In order to fight back against potential hack attacks, some additional potential tips include: obtaining cyber security insurance, addressing screen sharing protocols, compiling a list of vendors that have confidential client data and ensuring they have security programs in place, and making sure lost laptops or phones are included as potential breaches of policy and attestation.
That is the attention-grabbing statistic from a recent Securities and Exchange Commission (SEC) examination with cyber security now listed as a top priority in its 2016 Examinations Priorities notice. Indeed the Financial Industry Regulatory Authority (FINRA) also identified cyber security as a priority in terms of risk management, controls and supervision.
In its letter, back on January 05, it stated: “FINRA will review firms’ approaches to cybersecurity risk management, and depending on a firm’s business and risk profile, we will examine one or more of the following topics: governance, risk assessment, technical controls, incident response, vendor management, data loss prevention and staff training.”
There are many threats related to downloading files, sharing computers and making use of mobile devices. So what can be done to protect your business – and your clients – from hack attacks? Wealth Professional spoke to Taylor Boivin, community leader at Advisor Websites, to get some tips.
“To protect yourself, your website and your clients there are a few steps you can take,” she said.
“First, never collect any sensitive information over your website unless you are using an encrypted webform service or SSL Certificate. While it might seem like a good idea to get as much information as possible from a prospect as possible, if you are using an unsecured medium for that collection, you are essentially putting that information up for grabs online. Stick to basic, already publicly available information like name, email and phone number and stay away from personal information like SIN or credit card details. The same goes for file sharing. Be sure to use a secure service for the transfer of any sensitive files over your website.”
In fact, Boivin believes that the simplest solution is to avoid collecting any precious data information via your website at all.

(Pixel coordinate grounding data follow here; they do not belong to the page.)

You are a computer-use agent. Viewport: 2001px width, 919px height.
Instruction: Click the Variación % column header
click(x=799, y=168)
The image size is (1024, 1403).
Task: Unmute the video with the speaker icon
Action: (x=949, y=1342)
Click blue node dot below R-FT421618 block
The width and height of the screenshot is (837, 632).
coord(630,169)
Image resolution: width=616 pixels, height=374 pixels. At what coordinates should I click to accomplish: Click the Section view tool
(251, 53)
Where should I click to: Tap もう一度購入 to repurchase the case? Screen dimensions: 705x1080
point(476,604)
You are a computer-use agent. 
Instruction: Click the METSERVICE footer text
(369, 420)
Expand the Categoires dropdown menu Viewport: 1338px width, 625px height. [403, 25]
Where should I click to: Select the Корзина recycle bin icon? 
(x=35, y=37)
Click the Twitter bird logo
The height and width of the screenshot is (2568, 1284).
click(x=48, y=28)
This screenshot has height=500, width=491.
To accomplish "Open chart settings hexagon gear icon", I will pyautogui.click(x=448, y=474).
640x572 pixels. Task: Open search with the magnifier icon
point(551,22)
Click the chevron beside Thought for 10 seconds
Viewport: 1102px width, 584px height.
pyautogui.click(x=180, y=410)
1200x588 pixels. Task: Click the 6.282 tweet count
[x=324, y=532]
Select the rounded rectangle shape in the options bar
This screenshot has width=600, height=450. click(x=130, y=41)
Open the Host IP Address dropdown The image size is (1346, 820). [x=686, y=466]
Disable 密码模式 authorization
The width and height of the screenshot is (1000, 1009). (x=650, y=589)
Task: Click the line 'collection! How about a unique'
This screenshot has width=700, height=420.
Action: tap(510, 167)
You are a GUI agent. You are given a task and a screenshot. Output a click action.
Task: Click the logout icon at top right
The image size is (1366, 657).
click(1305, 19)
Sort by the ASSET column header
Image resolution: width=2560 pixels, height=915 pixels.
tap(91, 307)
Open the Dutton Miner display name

“The simplest way to put it is, if there is nothing worth hacking on your website, no-one will hack it,” she said. “Those who target websites and aim to steal information are looking for specific information they can use to do things like access bank accounts or steal identities. If you don’t offer up any of that information by collecting it over your website, hackers will move on.”
It’s not just via your website that you need to be cautious, however. One recent hot issue relates to wire fraud with thieves contacting advisors and pretending they are clients on vacation. They then say they have been robbed and request immediate wire transfers. This is all possible because fraudsters are able to hack into clients’ email accounts and use their sent email lists to find financial information. Michael Kitces, direct of Pinnacle Advisory Group, suggests that financial advisors inform their clients that if they ever require a wire transfer they will always call to confirm.
In order to fight back against potential hack attacks, some additional potential tips include: obtaining cyber security insurance, addressing screen sharing protocols, compiling a list of vendors that have confidential client data and ensuring they have security programs in place, and making sure lost laptops or phones are included as potential breaches of policy and attestation.